* EXERCISE *
Scan the records below for lines with the word "heading", then state how many you find and nothing else.

EXERCISE INPUTS below:

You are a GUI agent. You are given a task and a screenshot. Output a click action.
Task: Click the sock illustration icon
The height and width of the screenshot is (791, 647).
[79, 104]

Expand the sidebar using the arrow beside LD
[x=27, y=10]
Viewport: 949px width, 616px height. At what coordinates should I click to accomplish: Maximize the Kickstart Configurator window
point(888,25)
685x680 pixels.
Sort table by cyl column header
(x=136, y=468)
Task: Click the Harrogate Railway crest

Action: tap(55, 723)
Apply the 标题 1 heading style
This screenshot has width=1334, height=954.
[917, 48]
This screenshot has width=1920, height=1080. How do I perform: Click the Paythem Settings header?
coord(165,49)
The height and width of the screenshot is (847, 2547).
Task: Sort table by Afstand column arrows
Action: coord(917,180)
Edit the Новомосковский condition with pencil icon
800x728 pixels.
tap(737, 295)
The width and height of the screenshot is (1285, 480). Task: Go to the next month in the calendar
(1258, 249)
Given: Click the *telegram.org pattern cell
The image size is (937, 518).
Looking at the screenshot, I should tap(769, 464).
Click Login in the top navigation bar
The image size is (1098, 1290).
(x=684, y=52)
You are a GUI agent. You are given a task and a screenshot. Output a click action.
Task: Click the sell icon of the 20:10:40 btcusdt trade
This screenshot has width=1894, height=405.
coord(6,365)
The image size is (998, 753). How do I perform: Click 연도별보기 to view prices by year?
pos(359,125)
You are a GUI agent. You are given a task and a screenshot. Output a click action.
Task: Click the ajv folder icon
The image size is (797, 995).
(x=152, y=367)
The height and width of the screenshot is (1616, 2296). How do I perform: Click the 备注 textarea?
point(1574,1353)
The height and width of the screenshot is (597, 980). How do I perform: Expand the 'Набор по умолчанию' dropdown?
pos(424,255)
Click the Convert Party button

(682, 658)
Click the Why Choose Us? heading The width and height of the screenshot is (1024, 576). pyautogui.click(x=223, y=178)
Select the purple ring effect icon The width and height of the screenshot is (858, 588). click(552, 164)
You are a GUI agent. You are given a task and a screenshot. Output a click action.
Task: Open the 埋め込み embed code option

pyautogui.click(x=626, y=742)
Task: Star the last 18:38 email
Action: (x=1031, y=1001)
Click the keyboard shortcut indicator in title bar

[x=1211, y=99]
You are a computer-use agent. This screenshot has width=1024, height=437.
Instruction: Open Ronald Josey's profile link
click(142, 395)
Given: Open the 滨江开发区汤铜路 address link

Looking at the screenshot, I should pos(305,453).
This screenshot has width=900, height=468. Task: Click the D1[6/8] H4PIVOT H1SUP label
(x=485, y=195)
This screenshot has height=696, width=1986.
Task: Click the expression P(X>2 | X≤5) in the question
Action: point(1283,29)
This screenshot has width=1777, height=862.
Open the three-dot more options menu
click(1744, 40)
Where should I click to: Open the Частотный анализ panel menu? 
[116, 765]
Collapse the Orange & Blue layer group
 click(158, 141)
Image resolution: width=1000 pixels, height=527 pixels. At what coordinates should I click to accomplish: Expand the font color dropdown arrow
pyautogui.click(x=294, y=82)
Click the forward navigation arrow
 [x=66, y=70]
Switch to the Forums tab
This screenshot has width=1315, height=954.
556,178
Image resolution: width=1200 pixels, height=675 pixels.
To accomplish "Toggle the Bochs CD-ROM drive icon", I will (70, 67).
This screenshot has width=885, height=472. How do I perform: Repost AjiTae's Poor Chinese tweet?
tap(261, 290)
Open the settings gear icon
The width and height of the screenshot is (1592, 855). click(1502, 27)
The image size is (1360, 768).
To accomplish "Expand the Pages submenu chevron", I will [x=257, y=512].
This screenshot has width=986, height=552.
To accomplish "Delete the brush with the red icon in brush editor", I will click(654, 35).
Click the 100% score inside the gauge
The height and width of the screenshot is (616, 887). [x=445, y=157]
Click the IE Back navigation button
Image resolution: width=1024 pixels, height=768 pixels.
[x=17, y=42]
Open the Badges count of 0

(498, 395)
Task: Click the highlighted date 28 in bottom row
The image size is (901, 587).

End of EXERCISE INPUTS.

* SOLUTION TO THE PROBLEM *
2